[START OF Excerpted passage]

Jimmy Raney began his jazz guitar career very early with the history showing he played in the Jerry Wald band in 1944 at age 17. Later that same year he went to Chicago where he worked in local groups and then in 1948 he did a brief stint with Woody Herman. He made some of his earliest recordings with Al Haig (Talk A Little Bop) and with Buddy De Franco (Extrovert) at about that same time in New York, and then joined the Artie Shaw Orchestra in 1949 at the age of 22.

He made a number of recordings with Shaw's orchestra often featured as a soloist. His solo on Fred's Delight from 1949 was an eight bar gem. In 1951 Jimmy Raney joined the Stan Getz Quintet and over the next three years produced, what some feel, his best work. The best examples of the collaboration of Raney and Getz were the live Storyville recordings. These sessions offered the first recorded examples of Jimmy Raney's ability to play chorus after chorus of creative, finely articulated solos.

Jimmy Raney's association with Stan Getz was only one of many associations he had with horn players. Beginning with Buddy De Franco, Raney seemed to like the small ensemble that included a horn. His recordings in this format from 1940, 1950, 1960 and 1970 far outnumber those he made as leader with trio or quartet. Like Barry Galbraith, he seemed able to blend his style, technique and sound into almost any venue, while distinguishing himself as an individual artist and soloist in those same venues.

[END OF Excerpted passage]
[START OF Given data]

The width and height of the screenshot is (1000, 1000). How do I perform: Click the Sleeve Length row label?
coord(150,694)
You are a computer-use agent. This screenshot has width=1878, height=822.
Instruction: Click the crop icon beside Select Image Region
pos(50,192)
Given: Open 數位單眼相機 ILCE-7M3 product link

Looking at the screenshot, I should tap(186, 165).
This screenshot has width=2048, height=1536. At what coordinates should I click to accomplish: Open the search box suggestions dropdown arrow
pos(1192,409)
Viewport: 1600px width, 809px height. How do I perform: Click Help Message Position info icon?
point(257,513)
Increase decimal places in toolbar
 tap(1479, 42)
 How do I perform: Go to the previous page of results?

[END OF Given data]

Request A:
Translate this sentence from the passage on Jimmy Raney into Spanish: "His solo on Fred's Delight from 1949 was an eight bar gem."
Request B:
Pick up the passage on Jimmy Raney at its last sentence and carry it forward.

Response A:
Su solo en Fred's Delight de 1949 fue una joya de ocho compases.

Response B:
Over the years, besides Getz, he performed and recorded with Bob Brookmeyer, Urbie Green, Bobby Jasper, Gigi Gyrce, Zoot Sims and Al Cohn just to name a few. And, although his association with Getz attained legendary status, his association with Bob Brookmeyer was equally productive and noteworthy. On the recordings made with Brookmeyer, Raney employed many of the same techniques he used so well on the Getz recordings; voicing his guitar with, or playing in unison with the horn, playing a counter melody behind the horn, providing a solid rhythm for the horn solos and of course, example after example of Raney spinning out his long solo lines.

Facing an alcohol problem and lack of work opportunities in New York, Raney returned to Louisville in early 1967. Between a 1965 Shirley Scott date, and the 1974 Momentum session under his own name, he didn’t make any jazz records. However, four titles from a 1967 concert in Louisville with hometown musicians later appeared as one side of “Jimmy Raney Strings and Swings” on Muse.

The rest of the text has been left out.